## Stated exercise
Starting at the line that contains "You are a GUI" and ending at the close of the rows, format the text as a JSON list of strings with one string per line. Omit blank lines and leave the pictures out.

## Supplied records

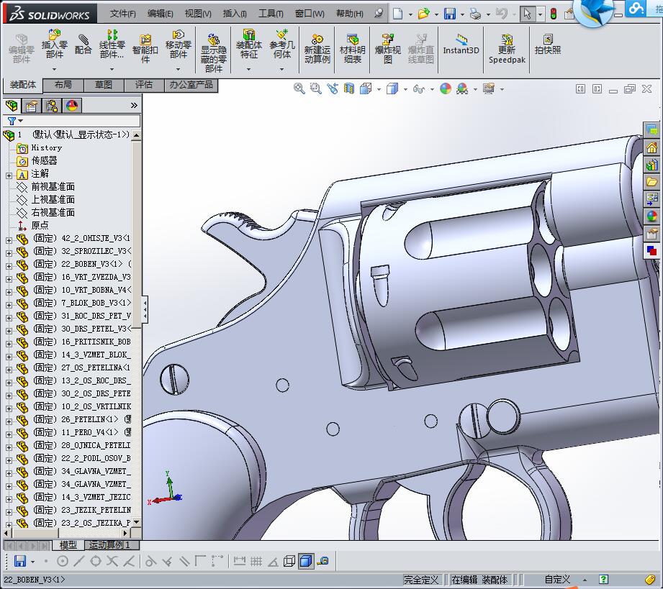
Task: Open the Bill of Materials (材料明细表) tool
Action: click(352, 43)
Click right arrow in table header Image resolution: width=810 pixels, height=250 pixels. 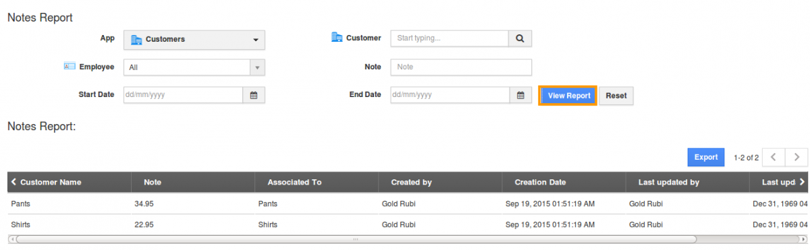click(x=802, y=182)
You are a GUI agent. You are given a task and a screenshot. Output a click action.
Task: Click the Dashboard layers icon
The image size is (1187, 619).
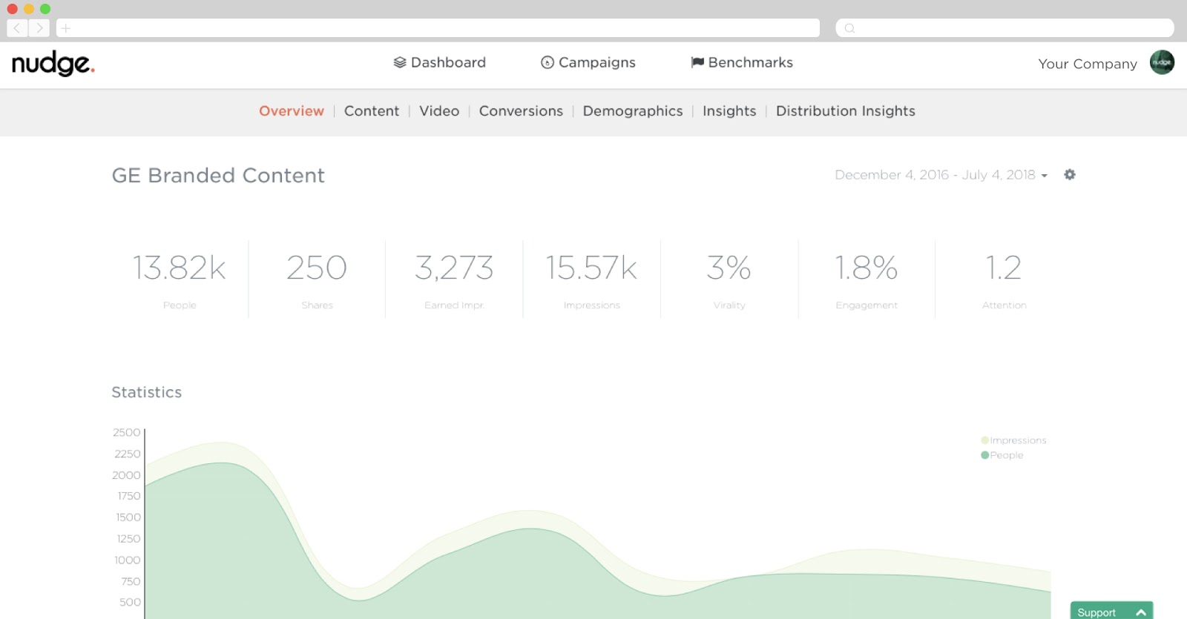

## Expected output
[
  "You are a GUI agent. You are given a task and a screenshot. Output a click action.",
  "Task: Click the Dashboard layers icon",
  "The image size is (1187, 619)."
]